• _PROBLEM DESCRIPTION_
Could you please reproduce the entries exactly, leaving out any pictures?

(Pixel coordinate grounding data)
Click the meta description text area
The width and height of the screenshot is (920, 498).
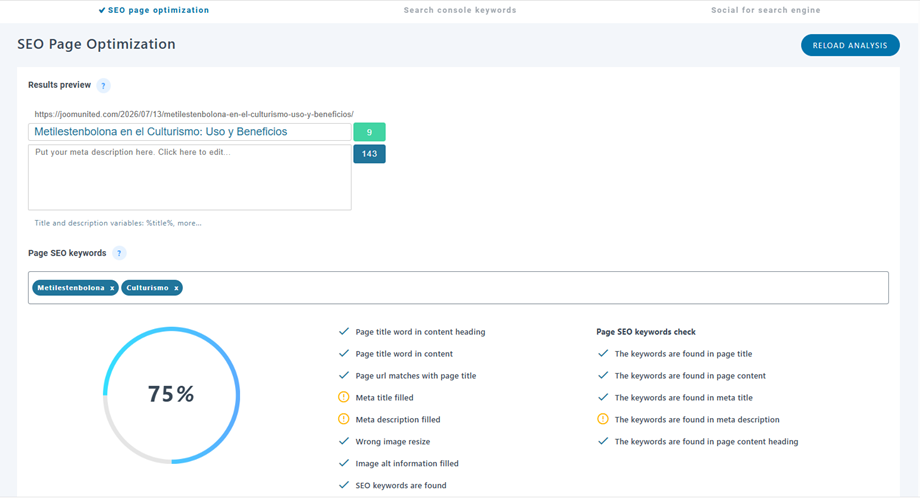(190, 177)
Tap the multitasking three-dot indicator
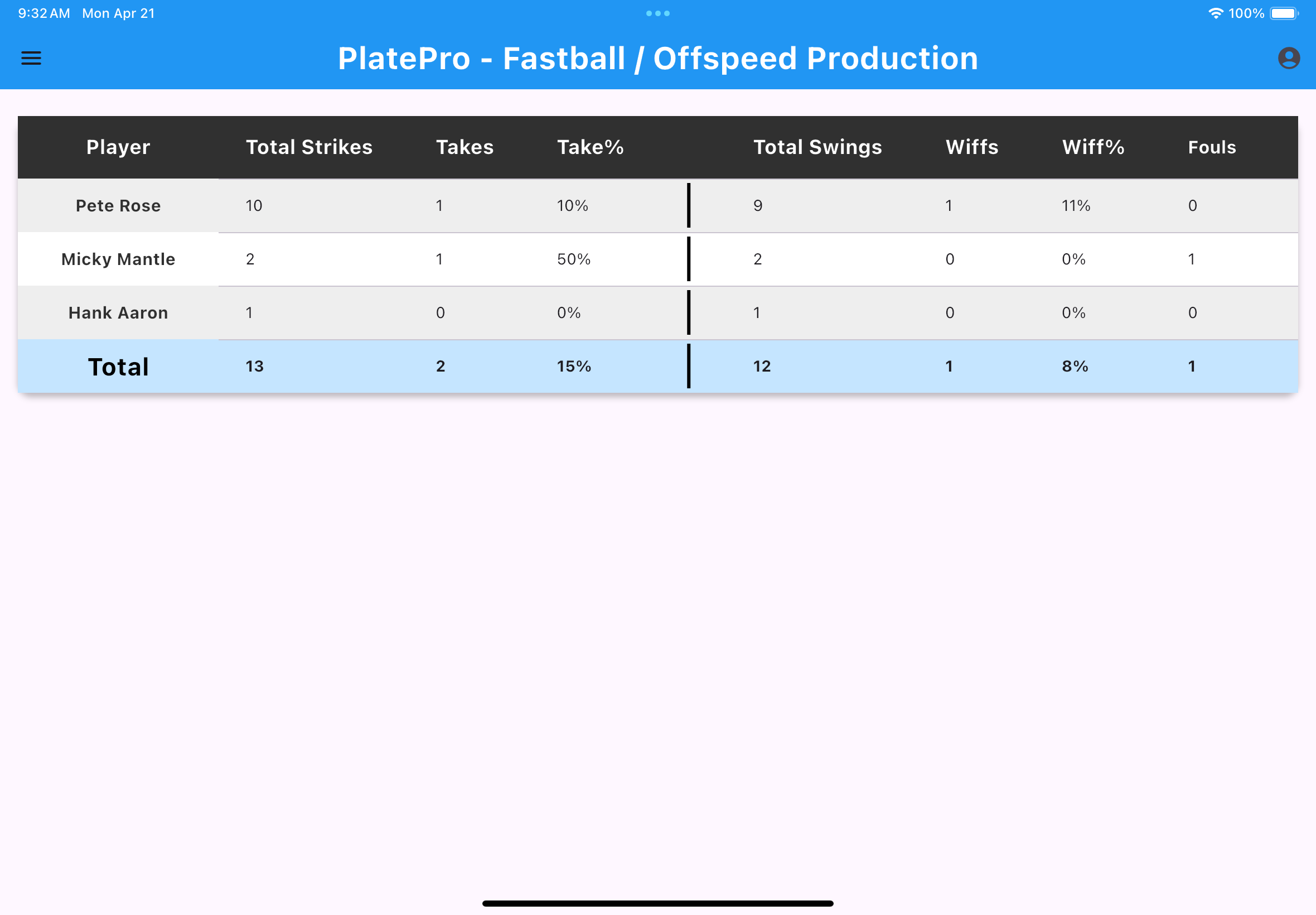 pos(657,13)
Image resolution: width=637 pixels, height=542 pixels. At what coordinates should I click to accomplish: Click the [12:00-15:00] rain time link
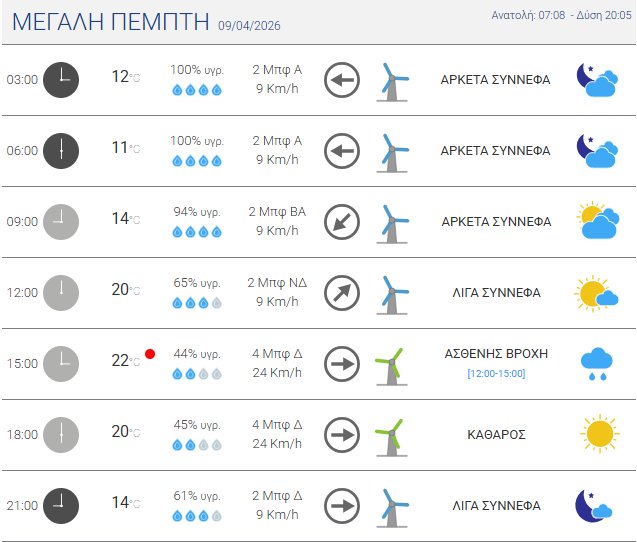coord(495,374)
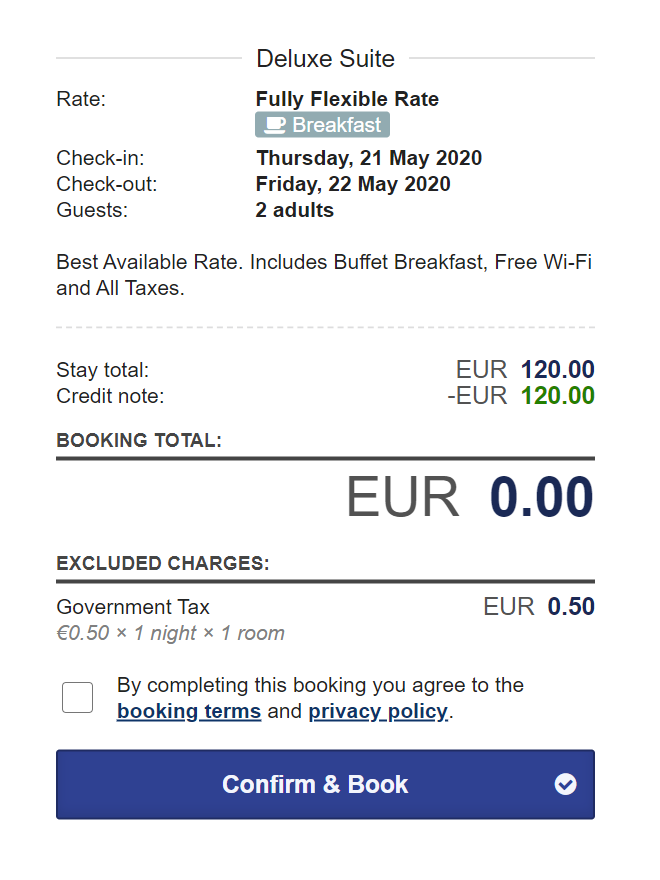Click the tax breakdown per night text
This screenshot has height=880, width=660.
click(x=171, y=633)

• _TASK SOLUTION_
Click the meta description text area
The width and height of the screenshot is (920, 498).
(190, 177)
Tap the multitasking three-dot indicator
 pos(657,13)
Image resolution: width=637 pixels, height=542 pixels. At what coordinates should I click to accomplish: Click the [12:00-15:00] rain time link
coord(495,374)
Click the tax breakdown per night text
This screenshot has height=880, width=660.
click(x=171, y=633)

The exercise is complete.